### AUSZUG

Seit einigen Tagen ist der Skandal um Harvey Weinstein, einem der Gründer von der mehr als sehr erfolgreichen Filmproduktionsfirma Miramax in allen Medien. Weinstein wird beschuldigt, zahlreiche Frauen sexuell genötigt zu haben. Die Vorwürfe reichen bis hin zu Vergewaltigung.

Das ist ein herbes Ende eines Märchens aus Hollywood. Harvey und sein Bruder Bob hatten ihre Filmfirma Ende der Siebziger gegründet und ihren klingenden Namen aus den beiden Vornamen ihrer Eltern zusammengesetzt. Ursprünglich aufs Arthouse Kino spezialisiert, katapulierte sich Miramax durch Steven Soderberghs Sex, Lies and Videotapes an die Spitze des amerikanischen Independent Kinos. Eine Übernahme durch Disney folgte, die Brüder blieben allerdings an der Spitze ihrer Produktionsfirma. Was dann filmtechnisch geschah, war beispiellos. Miramax  (und später The Weinstein Company) produzierte Kaliber wie Pulp Fiction, Der englische Patient, Shakespeare in Love, The King’s Speech oder The Artist. Oder wie Sasha Stone von Awards Daily vor kurzem getweetet hatte: zwischen 1993 bis 2004 hatte Miramax in jedem Jahr bis auf einem einen ihrer Filme als “best picture” Nominee. Dreimal siegreich. Was die Macht beschreibt, die Weinstein in diesem Business hat(te). Und auch sein filmtechnisches Gespür.

### DATENGRUNDLAGE

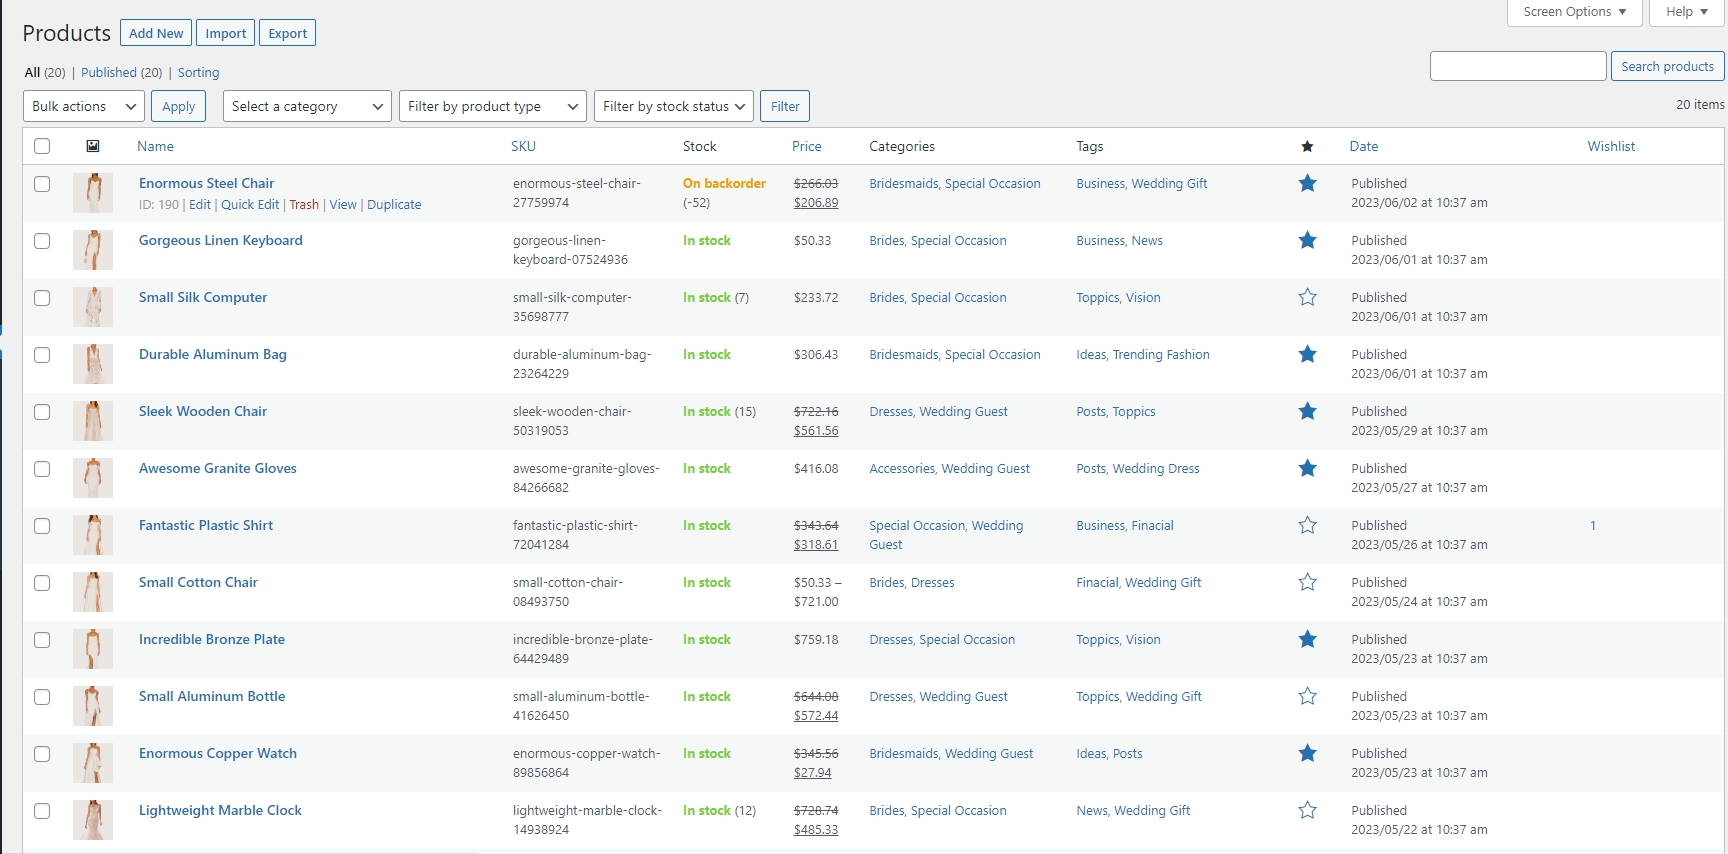Sort by the image column icon
Viewport: 1728px width, 854px height.
(93, 147)
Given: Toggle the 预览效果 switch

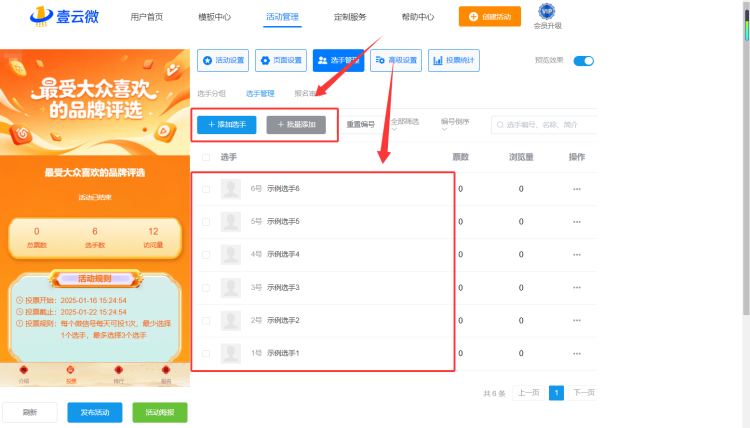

### DEINE AUFGABE
Liste alle Filmtitel auf, die der Auszug über Harvey Weinstein nach den Worten „produzierte Kaliber wie“ nennt.

### LÖSUNG
- Pulp Fiction
- Der englische Patient
- Shakespeare in Love
- The King’s Speech
- The Artist